Le modèle est particulier d’abord par l’implication des collectivités. Celles-ci mettent à disposition des locaux de qualité avec un cahier des charges très précis pour l’école. Ensuite, ces formations sont aussi le résultat d’une forte implication du monde économique local avec, dans la plupart des écoles, un système de parrainage de chefs d’entreprises. Ces formations bénéficient donc de pédagogies innovantes, avec des méthodes actives : les entreprises mobilisées autour des écoles du numérique proposent aux apprenants des projets réels. Donc une pédagogie à la fois valorisante et concrète. C’est important pour le CV des apprenants qui auront travaillé en situation réelle accompagnés par un formateur.

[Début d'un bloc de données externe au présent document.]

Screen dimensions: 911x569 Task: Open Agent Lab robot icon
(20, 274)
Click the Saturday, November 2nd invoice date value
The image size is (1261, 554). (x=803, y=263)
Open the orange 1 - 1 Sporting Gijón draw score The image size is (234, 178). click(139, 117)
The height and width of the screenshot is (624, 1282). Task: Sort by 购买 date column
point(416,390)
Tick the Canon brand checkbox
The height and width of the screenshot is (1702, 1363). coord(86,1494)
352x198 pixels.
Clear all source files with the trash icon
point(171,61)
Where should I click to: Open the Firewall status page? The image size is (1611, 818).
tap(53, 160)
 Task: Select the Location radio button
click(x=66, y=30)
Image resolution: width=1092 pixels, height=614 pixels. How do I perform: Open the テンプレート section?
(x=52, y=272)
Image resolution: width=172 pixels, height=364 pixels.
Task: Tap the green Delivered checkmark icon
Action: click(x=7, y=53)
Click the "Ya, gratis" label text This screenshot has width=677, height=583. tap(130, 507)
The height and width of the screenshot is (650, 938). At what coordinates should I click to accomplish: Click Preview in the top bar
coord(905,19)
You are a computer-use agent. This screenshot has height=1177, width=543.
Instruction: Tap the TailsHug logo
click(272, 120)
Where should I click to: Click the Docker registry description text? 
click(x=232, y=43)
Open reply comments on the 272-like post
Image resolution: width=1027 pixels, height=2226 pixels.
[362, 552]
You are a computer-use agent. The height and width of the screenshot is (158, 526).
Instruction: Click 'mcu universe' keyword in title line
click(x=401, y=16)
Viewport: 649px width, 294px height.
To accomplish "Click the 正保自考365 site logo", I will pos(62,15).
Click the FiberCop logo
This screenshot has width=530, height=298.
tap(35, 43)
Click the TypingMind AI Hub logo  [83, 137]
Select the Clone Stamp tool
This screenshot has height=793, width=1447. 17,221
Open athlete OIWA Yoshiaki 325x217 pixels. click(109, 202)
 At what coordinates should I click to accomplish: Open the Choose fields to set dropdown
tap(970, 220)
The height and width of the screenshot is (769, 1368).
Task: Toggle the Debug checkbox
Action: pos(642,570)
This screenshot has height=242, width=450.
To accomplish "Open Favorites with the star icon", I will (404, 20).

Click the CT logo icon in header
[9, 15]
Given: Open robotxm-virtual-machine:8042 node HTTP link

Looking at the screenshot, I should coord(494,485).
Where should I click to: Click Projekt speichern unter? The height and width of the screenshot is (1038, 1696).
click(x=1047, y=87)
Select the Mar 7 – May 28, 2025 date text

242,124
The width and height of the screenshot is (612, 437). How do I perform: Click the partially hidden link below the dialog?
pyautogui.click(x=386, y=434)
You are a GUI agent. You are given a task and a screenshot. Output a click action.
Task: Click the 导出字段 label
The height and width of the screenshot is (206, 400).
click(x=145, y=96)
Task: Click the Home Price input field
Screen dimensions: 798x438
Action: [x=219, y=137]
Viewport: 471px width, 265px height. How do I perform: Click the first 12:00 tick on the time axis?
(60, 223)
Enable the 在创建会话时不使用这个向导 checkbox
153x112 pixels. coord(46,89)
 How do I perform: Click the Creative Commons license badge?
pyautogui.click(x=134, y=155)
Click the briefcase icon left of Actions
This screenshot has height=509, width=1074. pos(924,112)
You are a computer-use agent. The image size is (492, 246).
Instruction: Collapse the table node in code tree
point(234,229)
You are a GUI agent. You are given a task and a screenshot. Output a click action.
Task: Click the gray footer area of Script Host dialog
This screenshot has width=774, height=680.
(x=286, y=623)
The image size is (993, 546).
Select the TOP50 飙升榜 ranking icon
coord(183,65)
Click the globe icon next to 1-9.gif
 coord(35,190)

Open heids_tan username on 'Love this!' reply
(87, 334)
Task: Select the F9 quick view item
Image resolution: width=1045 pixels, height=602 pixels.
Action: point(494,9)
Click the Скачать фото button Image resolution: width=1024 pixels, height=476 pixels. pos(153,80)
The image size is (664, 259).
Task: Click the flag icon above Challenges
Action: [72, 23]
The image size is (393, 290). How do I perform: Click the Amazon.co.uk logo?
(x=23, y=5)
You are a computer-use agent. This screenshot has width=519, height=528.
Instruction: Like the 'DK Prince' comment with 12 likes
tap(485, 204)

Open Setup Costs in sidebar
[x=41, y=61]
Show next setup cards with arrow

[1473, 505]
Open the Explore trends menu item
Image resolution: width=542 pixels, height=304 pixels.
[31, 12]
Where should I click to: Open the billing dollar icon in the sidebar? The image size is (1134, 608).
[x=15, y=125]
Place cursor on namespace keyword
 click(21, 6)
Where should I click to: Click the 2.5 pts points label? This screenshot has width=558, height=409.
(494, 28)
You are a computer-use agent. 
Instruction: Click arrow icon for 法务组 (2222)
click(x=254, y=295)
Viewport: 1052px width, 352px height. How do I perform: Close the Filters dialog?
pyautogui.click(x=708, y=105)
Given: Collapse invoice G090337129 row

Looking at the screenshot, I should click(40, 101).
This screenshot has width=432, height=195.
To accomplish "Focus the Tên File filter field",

Quel est l’enjeu de ces écoles pour la Région, notamment en termes d’emplois ?

Beaucoup d’entreprises vont être confrontées, en particulier les PME et les TPE, à la révolution numérique d’ici 2020. Il y a un besoin fort d’accompagnement sur cette digitalisation. Plus globalement, notre politique emploi-formation repose toujours sur trois piliers. Le premier est d’apporter des compétences aux demandeurs d’emploi et de leur permettre de trouver leur place sur le marché de l’emploi. Avec ces écoles, on propose un recrutement atypique, dans le sens où l’on se base sur des aptitudes au numérique et une motivation mais pas sur une qualification. Le second pilier consiste à apporter aux entreprises les compétences dont elles ont besoin pour leur développement. Et le troisième concerne les territoires. C’est ce que l’on a voulu faire en innervant tous les départements de la région.

Pouvez-vous quantifier les retombées de ces formations ?

On a encore un recul assez court depuis 2016… La première année, plus de 400 personnes ont bénéficié de ces formations et en 2017 plus de 700. Les premières études montrent que 80 % des stagiaires sont en emploi durable ou en formation qualifiante six mois après la fin leur formation. Ce qui est très positif.

Quel est le fonctionnement budgétaire ?

Sur l’aspect pédagogie, le budget d’environ 2 millions d’euros est 100 % régional. Les collectivités locales ont à leur charge le coût de fonctionnement des locaux.